Unlike Klein, Catalona is more skeptical of whether the available data on clinical utility for any of these tests — the evidence for their added value over other clinical measures — merits a patient paying a several thousand dollar price tag.
"The bar is high to add information to routine clinical information, such as PSA, PSA density, the number and extent of biopsy cores that are involved with cancer, and the Gleason patterns present," he said.
Despite studies published by Myriad and by Genomic Health highlighting how frequently or substantially their tests change physician decision making, Catalona said that in his personal experience, it's a rare case where information from a molecular test changes what he would have recommended to a patient anyway.
He also said that based on his experience and conversations at scientific meetings, adoption of molecular prognostic testing is still low amongst clinicians who don't have a research affiliation with one or another of these companies.
However, Catalona added, if the out-of-pocket costs of testing are reduced as these assays become covered more consistently by insurance payors, then more routine testing begins to make sense, since even an incremental added value over other currently used clinical risk factors can contribute to better patient care.

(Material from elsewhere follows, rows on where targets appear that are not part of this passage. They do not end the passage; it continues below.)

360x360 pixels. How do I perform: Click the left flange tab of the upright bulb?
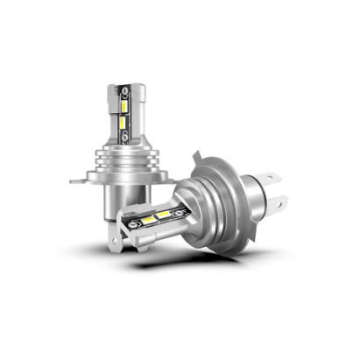(79, 181)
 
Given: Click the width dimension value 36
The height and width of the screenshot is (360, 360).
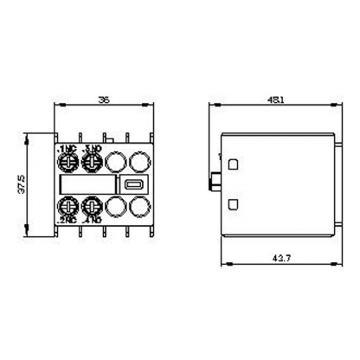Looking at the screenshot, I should [x=103, y=100].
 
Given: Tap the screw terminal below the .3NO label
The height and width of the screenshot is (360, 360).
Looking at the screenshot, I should [x=91, y=162].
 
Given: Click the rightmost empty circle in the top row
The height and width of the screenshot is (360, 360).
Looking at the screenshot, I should [x=137, y=162].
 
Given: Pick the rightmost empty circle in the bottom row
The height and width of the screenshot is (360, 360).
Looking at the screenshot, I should [x=137, y=207].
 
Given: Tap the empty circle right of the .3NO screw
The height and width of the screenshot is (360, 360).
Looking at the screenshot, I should [x=114, y=162].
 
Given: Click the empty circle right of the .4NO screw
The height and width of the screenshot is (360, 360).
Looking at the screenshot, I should [x=114, y=207].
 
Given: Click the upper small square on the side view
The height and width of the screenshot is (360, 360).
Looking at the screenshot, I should [x=234, y=163].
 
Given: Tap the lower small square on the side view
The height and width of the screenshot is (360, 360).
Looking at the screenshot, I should [x=234, y=203].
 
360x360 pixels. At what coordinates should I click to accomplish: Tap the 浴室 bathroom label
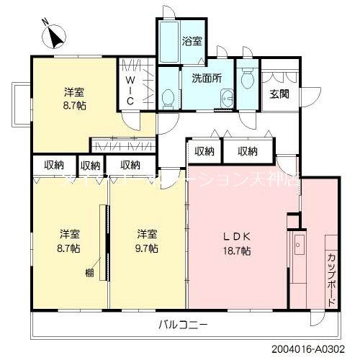point(192,41)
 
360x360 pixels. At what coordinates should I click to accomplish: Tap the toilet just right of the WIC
point(168,95)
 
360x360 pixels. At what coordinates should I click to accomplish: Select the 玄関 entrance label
point(279,94)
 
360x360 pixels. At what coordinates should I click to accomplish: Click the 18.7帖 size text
point(237,251)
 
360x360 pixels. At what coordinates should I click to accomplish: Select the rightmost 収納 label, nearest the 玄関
point(247,150)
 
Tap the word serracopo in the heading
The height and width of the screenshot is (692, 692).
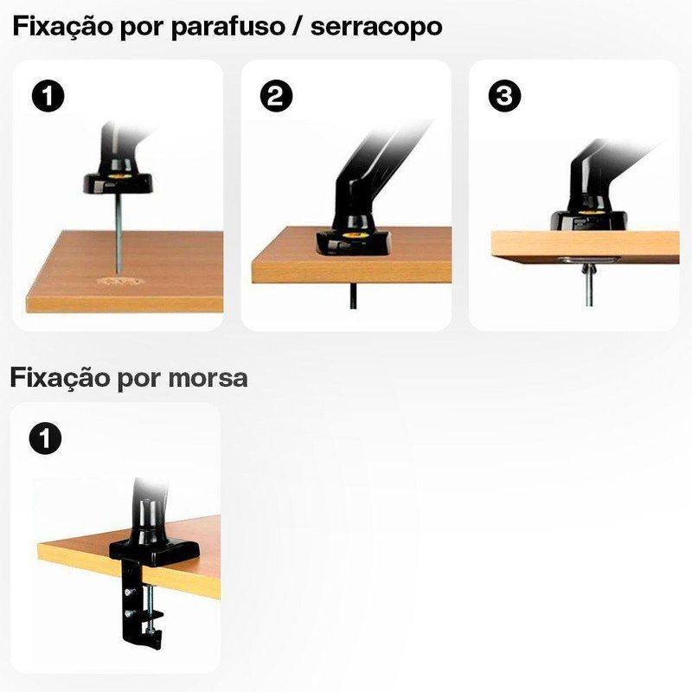376,27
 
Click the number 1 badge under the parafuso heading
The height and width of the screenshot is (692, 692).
48,96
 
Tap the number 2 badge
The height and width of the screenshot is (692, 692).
276,96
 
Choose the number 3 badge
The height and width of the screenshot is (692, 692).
504,96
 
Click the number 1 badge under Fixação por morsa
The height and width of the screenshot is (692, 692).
45,439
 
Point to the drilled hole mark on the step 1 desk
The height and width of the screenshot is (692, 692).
118,281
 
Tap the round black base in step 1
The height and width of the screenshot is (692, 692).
119,182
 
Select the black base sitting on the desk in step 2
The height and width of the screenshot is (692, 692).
354,242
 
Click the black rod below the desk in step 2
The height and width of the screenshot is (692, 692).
353,296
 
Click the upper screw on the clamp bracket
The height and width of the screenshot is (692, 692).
128,593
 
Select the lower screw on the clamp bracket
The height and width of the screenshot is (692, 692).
128,613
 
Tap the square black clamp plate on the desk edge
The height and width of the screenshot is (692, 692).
154,551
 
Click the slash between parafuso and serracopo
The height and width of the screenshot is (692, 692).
298,28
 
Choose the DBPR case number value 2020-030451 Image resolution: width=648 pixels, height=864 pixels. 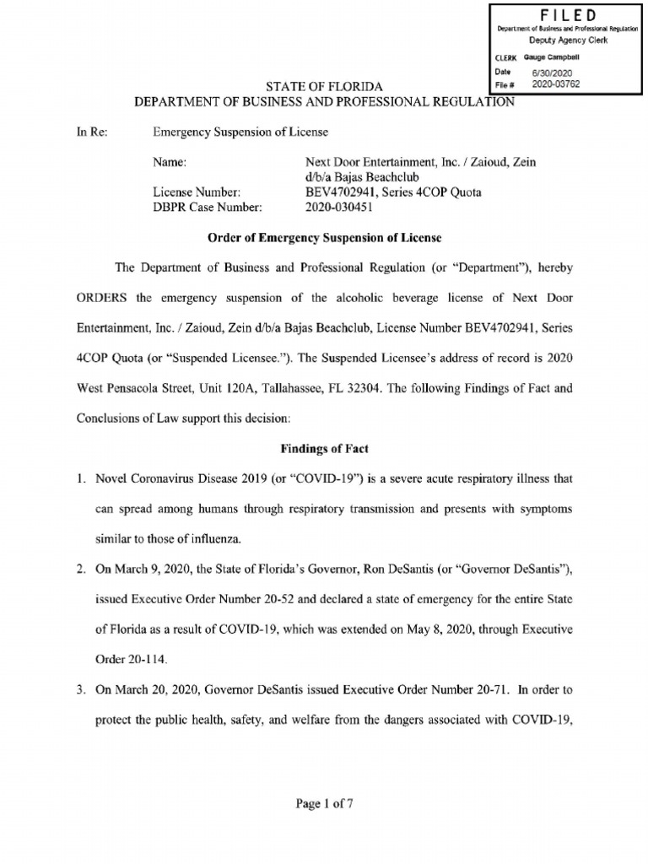click(341, 207)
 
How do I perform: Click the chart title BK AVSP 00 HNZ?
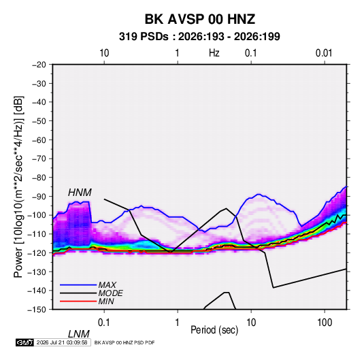point(200,19)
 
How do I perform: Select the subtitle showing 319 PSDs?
point(199,37)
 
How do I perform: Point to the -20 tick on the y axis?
point(39,65)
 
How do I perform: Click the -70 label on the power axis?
point(39,159)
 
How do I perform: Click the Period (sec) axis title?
point(214,330)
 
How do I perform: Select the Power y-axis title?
point(18,186)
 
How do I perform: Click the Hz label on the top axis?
point(214,53)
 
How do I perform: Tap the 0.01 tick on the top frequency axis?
point(324,53)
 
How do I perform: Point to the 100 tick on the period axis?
point(325,323)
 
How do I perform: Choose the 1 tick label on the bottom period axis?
point(177,323)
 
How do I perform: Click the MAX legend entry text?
point(107,285)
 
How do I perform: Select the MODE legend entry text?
point(110,293)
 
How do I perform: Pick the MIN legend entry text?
point(106,301)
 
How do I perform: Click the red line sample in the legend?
point(78,301)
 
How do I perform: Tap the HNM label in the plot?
point(80,193)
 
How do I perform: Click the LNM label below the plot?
point(79,334)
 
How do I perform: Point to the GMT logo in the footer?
point(24,342)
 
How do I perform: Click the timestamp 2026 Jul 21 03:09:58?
point(62,342)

National Medicare benefit administration contractor Palmetto GBA issued a positive local coverage decision for Decipher in the post-prostatectomy space in early 2015. It also finalized an LCD for Myriad's Prolaris and for Genomic Health's Oncotype DX Prostate in August last year.
In a call discussing its fourth quarter and full-year 2015 earnings this past February, Genomic Health said that its prostate tests delivered in the US grew 75 percent compared to the prior year and represented approximately 8 percent of its total test volume in 2015. The company added that it expects its prostate testing to represent more than 10 percent of its total test volume during 2016.

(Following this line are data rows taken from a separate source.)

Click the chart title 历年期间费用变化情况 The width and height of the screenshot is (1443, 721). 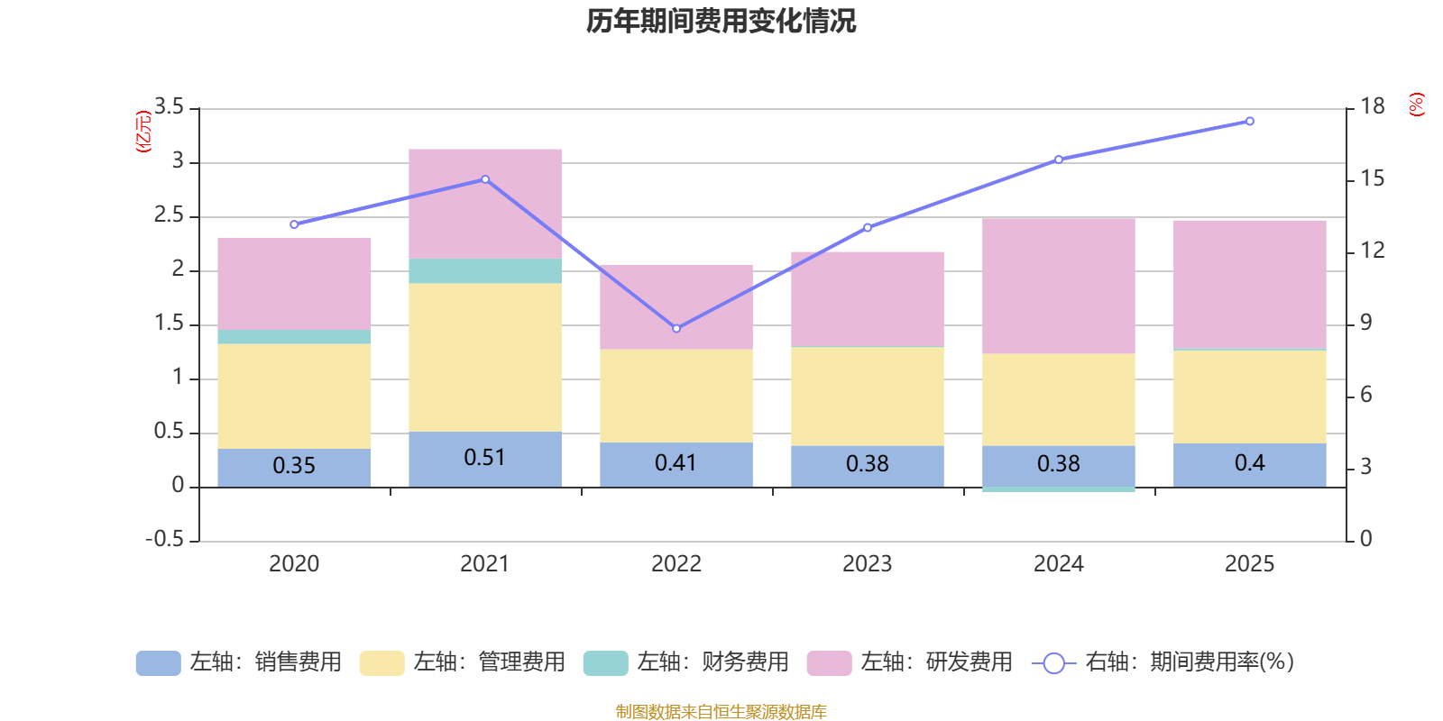tap(721, 21)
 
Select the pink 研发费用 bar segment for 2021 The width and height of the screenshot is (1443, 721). tap(485, 204)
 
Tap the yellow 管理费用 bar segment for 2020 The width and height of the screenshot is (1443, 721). tap(294, 396)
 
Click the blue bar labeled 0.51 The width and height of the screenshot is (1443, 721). tap(485, 459)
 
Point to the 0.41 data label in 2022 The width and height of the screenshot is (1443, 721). tap(676, 463)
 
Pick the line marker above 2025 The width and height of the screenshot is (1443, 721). tap(1249, 121)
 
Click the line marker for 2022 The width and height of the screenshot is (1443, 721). tap(676, 328)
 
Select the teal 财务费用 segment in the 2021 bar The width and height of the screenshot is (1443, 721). tap(485, 271)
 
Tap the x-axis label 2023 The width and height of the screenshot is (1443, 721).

Discussing its second quarter earnings in February, Myriad said sales of its Prolaris test rose 375 percent year over year, bringing in $1.9 million in the quarter compared to $400,000 in the previous year's Q2.
In early 2015, GenomeDx said that several hundred urologists and radiation oncologists had ordered its test so far, and more than 75 percent of those clinicians were using the test to routinely inform postoperative treatment for their patients. The company declined to comment on its current adoption, or its plans for potential competition for the new pre-prostatectomy version of Decipher.